Deel III. Randvoorwaarden voor het gemeentelijk beleid

III.3. Bestemmingsplannen & archeologieverordening

III.3.1 Het bestemmingsplan centraal

Met de invoering van de Wamz is de verplichting ingegaan om in nieuwe of te wijzigen bestemmingsplannen archeologische waarden vast te leggen. Met de invoering van de nieuwe Wro (2008) wordt bovendien het bestemmingsplan ge(her)positioneerd als het centrale instrument binnen de ruimtelijke ordening voor de gemeente. Op grond van de Wamz dient de gemeenteraad bij de vaststelling van een bestemmingsplan (zoals bedoeld in artikel 10 van de Wet op de Ruimtelijke Ordening) en bij de bestemming van de in het plan begrepen grond, rekening te houden met de in de grond aanwezige dan wel te verwachten archeologische resten. Voor de integratie van de archeologische monumentenzorg in de ruimtelijke ordening is de opname van archeologische waarden in het bestemmingsplan dus een essentiële eerste stap. Met een “archeologievriendelijk” of ‘Malta-proof’ bestemmingsplan kan de gemeente van de aanvrager van een bouw-, sloop-, of aanlegvergunning (‘de veroorzaker’) verlangen dat (nader) archeologisch (voor)onderzoek wordt verricht. Een ‘archeologievriendelijk’ bestemmingsplan beschrijft welke terreinen vanuit archeologisch oogpunt bescherming verdienen en welk beschermingsregime bij de verschillende soorten terreinen van toepassing is. Hieronder vallen ook de vrijstellingsgrenzen voor vergunningplichtige ingrepen, zoals de diepte van bodemverstoringen en de oppervlakte van de ingreep.

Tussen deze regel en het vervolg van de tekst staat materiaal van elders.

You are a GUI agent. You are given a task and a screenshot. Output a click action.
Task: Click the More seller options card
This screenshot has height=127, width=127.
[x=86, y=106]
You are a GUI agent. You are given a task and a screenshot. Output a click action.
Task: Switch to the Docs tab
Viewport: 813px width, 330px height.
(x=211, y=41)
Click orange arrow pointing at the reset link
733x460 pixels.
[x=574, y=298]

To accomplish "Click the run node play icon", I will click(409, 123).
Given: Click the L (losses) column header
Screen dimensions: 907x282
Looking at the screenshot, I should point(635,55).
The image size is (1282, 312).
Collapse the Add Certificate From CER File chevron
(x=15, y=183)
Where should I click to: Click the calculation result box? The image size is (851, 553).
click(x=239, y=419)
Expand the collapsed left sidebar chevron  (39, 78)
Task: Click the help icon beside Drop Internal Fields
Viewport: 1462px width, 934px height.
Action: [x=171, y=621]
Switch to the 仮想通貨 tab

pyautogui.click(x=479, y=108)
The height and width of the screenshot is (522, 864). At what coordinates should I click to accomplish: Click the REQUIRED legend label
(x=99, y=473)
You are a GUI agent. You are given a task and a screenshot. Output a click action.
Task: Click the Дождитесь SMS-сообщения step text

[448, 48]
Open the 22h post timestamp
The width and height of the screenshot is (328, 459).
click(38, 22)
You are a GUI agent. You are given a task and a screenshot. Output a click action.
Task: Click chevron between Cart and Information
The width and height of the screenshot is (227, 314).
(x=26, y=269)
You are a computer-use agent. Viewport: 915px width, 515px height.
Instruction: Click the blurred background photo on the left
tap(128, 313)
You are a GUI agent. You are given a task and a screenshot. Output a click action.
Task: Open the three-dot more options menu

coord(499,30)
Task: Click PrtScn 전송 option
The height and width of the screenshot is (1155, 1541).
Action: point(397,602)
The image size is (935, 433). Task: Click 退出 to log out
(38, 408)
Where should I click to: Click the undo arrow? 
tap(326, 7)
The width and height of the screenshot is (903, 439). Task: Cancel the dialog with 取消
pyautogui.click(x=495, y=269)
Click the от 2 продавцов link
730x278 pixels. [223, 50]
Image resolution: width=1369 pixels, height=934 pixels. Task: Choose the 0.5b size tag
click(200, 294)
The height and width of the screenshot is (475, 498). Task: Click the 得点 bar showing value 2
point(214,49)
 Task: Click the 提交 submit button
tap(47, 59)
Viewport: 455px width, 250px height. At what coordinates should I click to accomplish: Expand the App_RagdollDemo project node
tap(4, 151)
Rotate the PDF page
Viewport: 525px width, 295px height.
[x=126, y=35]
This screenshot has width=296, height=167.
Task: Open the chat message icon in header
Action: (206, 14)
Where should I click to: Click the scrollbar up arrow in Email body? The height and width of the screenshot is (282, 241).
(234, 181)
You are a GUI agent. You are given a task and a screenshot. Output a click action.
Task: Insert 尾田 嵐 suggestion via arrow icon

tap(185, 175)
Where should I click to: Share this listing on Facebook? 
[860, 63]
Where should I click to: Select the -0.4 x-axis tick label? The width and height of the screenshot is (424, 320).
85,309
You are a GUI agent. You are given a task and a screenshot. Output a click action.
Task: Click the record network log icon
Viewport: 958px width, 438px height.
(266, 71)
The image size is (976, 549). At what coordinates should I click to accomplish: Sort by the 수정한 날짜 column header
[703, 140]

Aan de verlening van de vergunning kunnen voorwaarden worden verbonden, zoals het overleggen van een rapport waarin de archeologische waarde nader wordt vastgesteld, of het (laten) verrichten van andere vormen van archeologisch onderzoek. De gemeente kan via (standaard) richtlijnen of een Programma van Eisen (PvE) aangeven hoe dat onderzoek dient te worden uitgevoerd. De kosten daarvan komen voor rekening van de aanvrager (het veroorzakerprincipe). Het staat de opdrachtgever vervolgens vrij om voor de uitvoering van alle vormen van archeologisch onderzoek zelf een keuze te maken uit (erkende) aanbieders op de archeologische markt.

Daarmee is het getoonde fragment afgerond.